**Your instructions**
Across all the entries below, how many lines mention the string "list"? Respond with a single number.

[Data excerpts]
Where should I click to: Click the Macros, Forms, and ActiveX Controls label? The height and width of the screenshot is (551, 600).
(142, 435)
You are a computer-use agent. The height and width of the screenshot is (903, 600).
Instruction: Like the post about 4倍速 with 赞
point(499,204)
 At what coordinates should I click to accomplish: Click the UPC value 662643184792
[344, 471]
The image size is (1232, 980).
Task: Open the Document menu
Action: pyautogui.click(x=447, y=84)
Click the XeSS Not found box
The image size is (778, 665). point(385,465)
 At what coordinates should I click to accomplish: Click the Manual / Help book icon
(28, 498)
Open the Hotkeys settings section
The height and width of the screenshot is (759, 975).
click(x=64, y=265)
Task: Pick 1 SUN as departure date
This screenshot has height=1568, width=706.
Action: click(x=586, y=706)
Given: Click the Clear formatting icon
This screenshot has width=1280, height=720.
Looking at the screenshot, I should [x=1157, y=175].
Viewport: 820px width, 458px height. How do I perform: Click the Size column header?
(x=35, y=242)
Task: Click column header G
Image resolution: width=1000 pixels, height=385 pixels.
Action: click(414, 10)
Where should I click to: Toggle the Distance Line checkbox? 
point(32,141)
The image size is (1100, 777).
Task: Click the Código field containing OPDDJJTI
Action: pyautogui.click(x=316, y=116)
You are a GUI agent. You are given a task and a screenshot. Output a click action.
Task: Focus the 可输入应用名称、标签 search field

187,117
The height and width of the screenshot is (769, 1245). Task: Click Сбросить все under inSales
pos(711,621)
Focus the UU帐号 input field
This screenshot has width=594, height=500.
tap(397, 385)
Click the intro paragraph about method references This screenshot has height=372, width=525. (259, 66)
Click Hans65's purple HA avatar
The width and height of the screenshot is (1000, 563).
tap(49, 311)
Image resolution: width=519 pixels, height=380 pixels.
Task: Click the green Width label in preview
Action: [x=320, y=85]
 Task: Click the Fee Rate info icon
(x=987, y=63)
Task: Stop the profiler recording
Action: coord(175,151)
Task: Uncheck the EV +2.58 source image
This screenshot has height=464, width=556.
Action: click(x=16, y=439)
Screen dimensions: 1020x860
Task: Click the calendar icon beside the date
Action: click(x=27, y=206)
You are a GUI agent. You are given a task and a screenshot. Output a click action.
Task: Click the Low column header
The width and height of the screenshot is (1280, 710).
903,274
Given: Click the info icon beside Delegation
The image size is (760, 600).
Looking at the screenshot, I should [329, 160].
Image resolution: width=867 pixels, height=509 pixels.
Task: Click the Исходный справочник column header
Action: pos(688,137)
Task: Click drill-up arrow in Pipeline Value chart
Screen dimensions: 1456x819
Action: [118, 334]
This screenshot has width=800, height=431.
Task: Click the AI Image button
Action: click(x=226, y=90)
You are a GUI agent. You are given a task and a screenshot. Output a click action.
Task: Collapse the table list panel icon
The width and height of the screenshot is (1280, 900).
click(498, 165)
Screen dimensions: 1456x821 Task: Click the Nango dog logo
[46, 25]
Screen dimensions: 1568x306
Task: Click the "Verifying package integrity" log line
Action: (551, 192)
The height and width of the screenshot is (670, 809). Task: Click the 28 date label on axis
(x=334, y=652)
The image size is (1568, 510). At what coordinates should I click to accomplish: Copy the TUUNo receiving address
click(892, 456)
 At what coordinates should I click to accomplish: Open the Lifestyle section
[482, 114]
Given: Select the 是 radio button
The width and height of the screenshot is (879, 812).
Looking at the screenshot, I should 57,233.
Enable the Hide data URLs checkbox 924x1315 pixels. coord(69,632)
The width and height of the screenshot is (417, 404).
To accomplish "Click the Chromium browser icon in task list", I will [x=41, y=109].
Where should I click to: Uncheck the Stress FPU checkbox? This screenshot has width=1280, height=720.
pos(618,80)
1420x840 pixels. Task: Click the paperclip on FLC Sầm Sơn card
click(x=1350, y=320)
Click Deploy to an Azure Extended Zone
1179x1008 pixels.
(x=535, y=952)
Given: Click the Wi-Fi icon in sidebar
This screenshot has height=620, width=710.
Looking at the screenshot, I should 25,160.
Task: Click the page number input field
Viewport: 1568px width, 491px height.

**Result**
2